I edit Carina’s monthly recipe in The Scotsman Magazine. If I had to criticise any of their restaurants, which include Cannonball Restaurant & Bar and Contini George Street, she could so easily take sweet revenge.
If she lumped in spellos and non sequiturs, missed a deadline and a few oven temperatures and chucked in random ingredients, put tsps instead of tbsps, it could make life very tricky for me.
Anyway, I’m taking my chances and dropping by, as this decade-old place has had a recent refurbishment, as part of the £22 million redevelopment of the National Galleries of Scotland, due to be completed in 2021.

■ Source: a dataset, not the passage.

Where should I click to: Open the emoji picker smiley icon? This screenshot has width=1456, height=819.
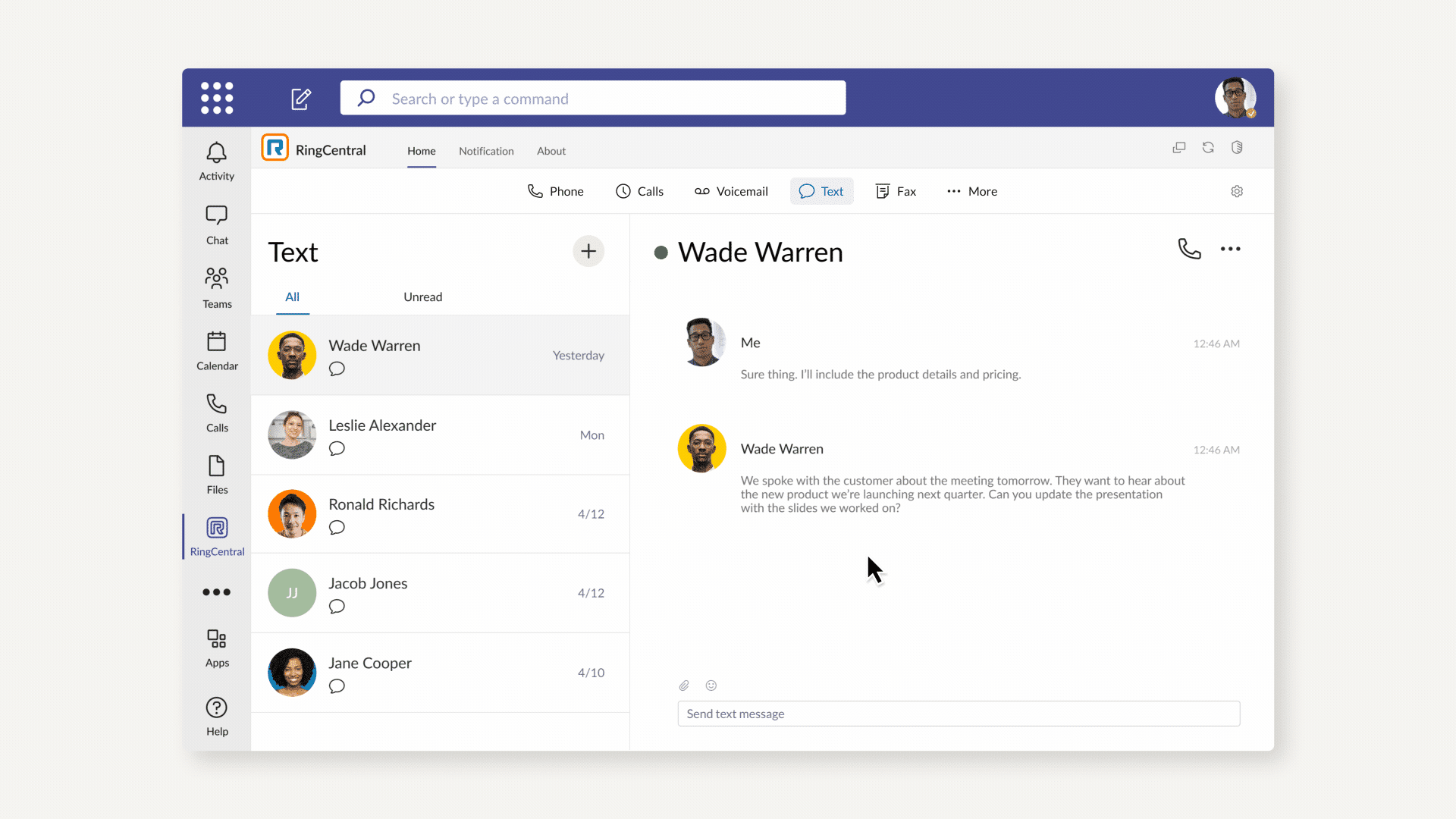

While the works continue, you access the restaurant through a sliding window entrance rather than the atrium, which makes you feel a bit like an opportunistic cat burglar breaking into someone’s conservatory, and lets a chilly draught into the space. This is just temporary, and we’re pretty hardy, though we did have to move tables.

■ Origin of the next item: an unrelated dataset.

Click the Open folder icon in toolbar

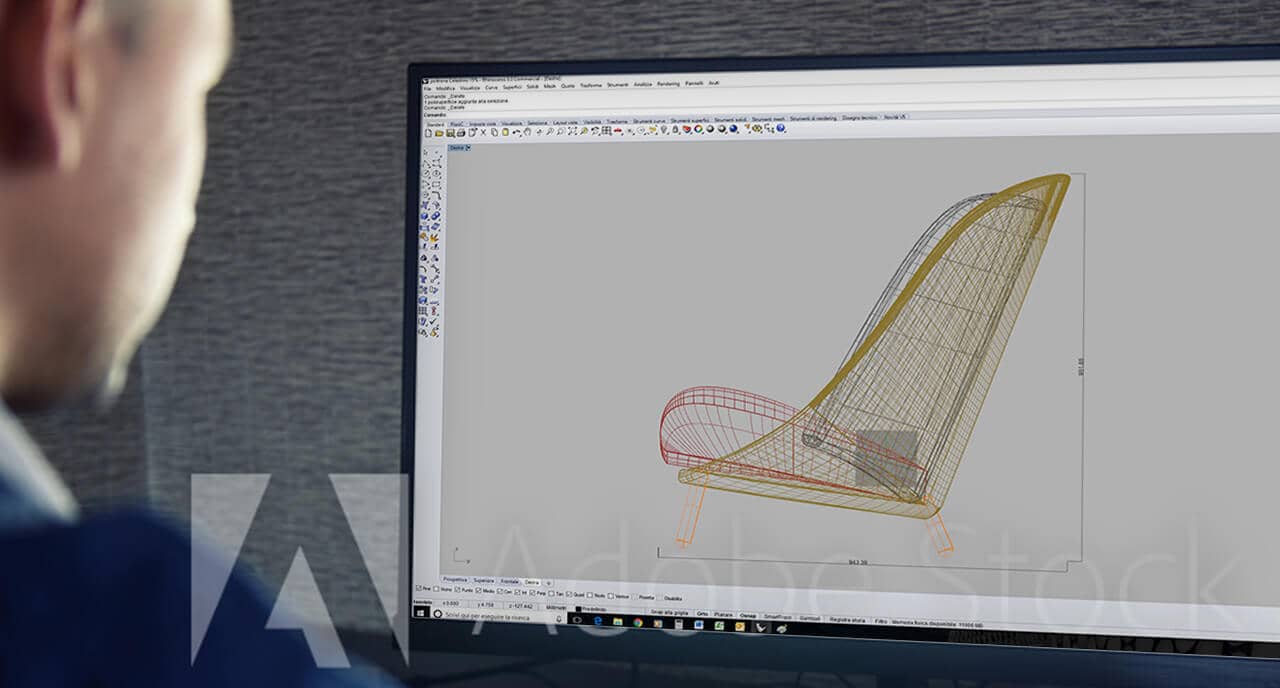(x=439, y=132)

Gone are the tartan textiles and sagey lettuce hues. Now it’s all on one level, there are lapis-coloured pillars, and bright Fire Thistle velvet wall fabric, in vibrant Skittles colours, by clever young Scottish designer Mairi Helena. I liked it before, but this look gives the space a bit more personality.
Although they’ve kept their lovely staff and most of their classic dishes, the menu has been tweaked too.
You could just have a filled Aberdeen buttery for lunch, but we went for the appealing-looking two courses for £22 option.
My Belhaven salmon was breezy, with a vortex-like swirl of silky fish, and a few subtle accessories, like pinkie rings of pickled onion, green and delicate dill tuille shards, and buttons of Katy Rodger’s crème fraîche, as smooth as the movements of Raeburn’s Skating Minister.
We also snaffled the Eyemouth crab, which was sandwiched between two pieces of “French toast”, which seemed like ordinary toast to us, and came with a moon of lush harissa-injected mayonnaise. Pleasant, but mains were more exciting.
I had a soft slab of Ramsay of Carluke pork belly, which was draped with a bubbly and amorphous puff of beige crackling.
There was also some pak choi, a bank of “pickled gooseberries” (a bit like a nice tangy chutney) and a splash of rich jus, all flanked by three quenelles of fluffy Phantassie carrot purée, as orange as an Oompa Loompa’s foundation.
The rump of lamb was a beaut, too. It came with a few more interesting accoutrements.
There was a cross section of lightly toasted torched Romanesco, like Peter Rabbit had dropped his fag in Signore McGregor’s garden, cauliflower purée, cabbage and a crumbly dukkah with pistachios, mint and cocoa nibs. Yes please.
We squeegeed up the various sauces and purées with a side of giant hand-cut chips (£4.50). They seemed to be missing the billed herb salt, but did come with a pot of slick black garlic aioli, which was way more interesting than mayo.
Their pudding of chocolate tart (£7) was rather good, with a four inch high mousse-y Valrhona 70 per cent filling that had a nice tang to lift the sugaryness. The accompanying praline ice-cream was pleasant, on a handful of chocolate soil, though a bit freezer burnt and ice crystally. We should have Sensodyne-d up.
We’d also gone for one of their cakes, since they looked so bonnie.
Sadly, the sponge part of the banana cake with ground almonds, butterscotch and caramelised hazelnuts (£4) was a bit heavy. It was rather like the bricks monkeys might use on a primate-themed episode of Grand Designs. We did like the huge minarets of caramel-drizzled icing on top, though, and the nuts and sugary crumbles that nestled in the gaps.
Phew, it’s great as always here, and looks beautiful. I knew it would be. Never had any shred of a doubt.